In any case, once the president takes office, he or she lacks the time not only to learn new technologies but to use them, PhoneFusion’s Libin said.
“Anything to do with technology becomes a distraction at some level,” Libin said. “I don’t think we’re going to find him on Facebook or chatrooms.”
There are also built-in constraints to a leader’s use of technology, Libin said. He predicted that a BlackBerry user who was elected president might continue using the device, but not in the same way. To minimize distractions, very few people, such as the president’s spouse and closest advisers, would be able to send e-mail to the device.
The BlackBerry Enterprise Server that enterprises normally use in delivering e-mail to the handsets might have to be augmented with more security. Also for security reasons, the device’s coverage might sometimes be cut off by Secret Service jamming, Libin added. But the president might find it useful for keeping track of a frequently changing daily schedule, he said.
However, even though the president could make technology policy without having to rely on firsthand knowledge, that kind of perspective could help to shape his or her policies, some observers said.
People who don’t use technology tend to see its benefits and overlook its dangers, said Tom Kellermann, vice president of security awareness at security testing software vendor Core Security and a member of the Commission on Cyber Security for the 44th Presidency. When confronted by a technology problem, novices often see more technology as the solution.

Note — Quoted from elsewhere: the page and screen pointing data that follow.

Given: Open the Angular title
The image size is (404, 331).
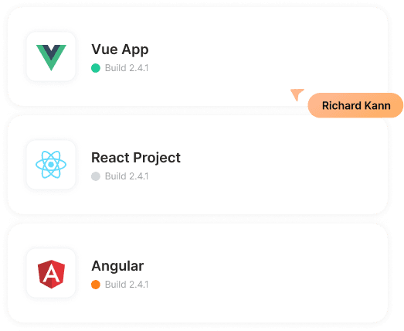Looking at the screenshot, I should (x=117, y=266).
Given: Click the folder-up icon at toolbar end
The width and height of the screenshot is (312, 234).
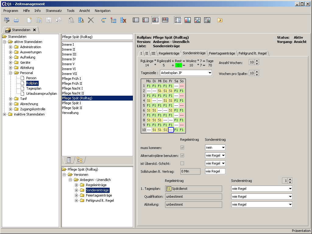Looking at the screenshot, I should (x=220, y=20).
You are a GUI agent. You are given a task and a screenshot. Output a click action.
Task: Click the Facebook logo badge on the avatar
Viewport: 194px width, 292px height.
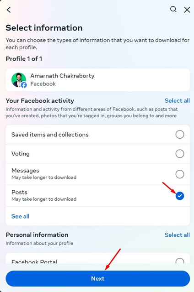pos(24,85)
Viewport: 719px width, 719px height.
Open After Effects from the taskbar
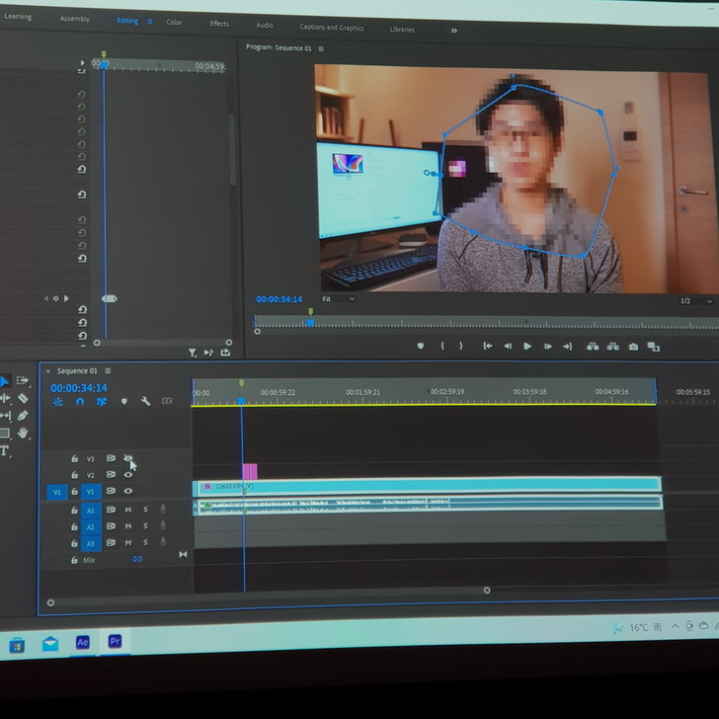coord(83,642)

“A mechanical problem is not always solved by a mechanical widget” is a lesson that can only be learned by using technology, Kellermann said. In reality, the country’s IT and communications infrastructure has security problems that require strategic thinking and proactive policy in addition to technological fixes, he said.

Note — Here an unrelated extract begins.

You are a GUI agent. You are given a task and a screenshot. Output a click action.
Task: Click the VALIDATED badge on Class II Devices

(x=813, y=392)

“His desire to deal with the problem … will be motivated by his experience with the box,” Kellermann said.
The benefit of a truly tech-savvy president to IT managers would be a long-overdue appreciation for the critical role they can play in keeping the country running and secure, Kellermann said. “The fact that they maintain and secure the IT infrastructure … is ten times more important than anything you do,” he said, comparing the importance of the role of IT managers to most other jobs.
Over-reliance on advisers can also be dangerous, said Harry Lewis, a longtime computer science professor at Harvard who teaches a course to help nontechnical people understand the digital world. An ideal president would have at least kept up with technology trends, such as social networking, by spending time with knowledgeable people over the years, Lewis said.
“It’s not so much (the) use of it, but there’s a level of familiarity. There’s a sense of what it means for this amount of information about people’s interconnections to be out there,” Lewis said.
“If the president himself is not tech-savvy, there will be someone who will be, in effect, the person calling the shots on these issues of where technology meets public policy. And that, I think, would be pretty scary,” Lewis said.
In that scenario, IT leaders would best spend their time trying to influence the choice of that adviser, he said.
“That person is going to be in a position to put things over on the president, basically, and therefore to put things over on the country,” Lewis said.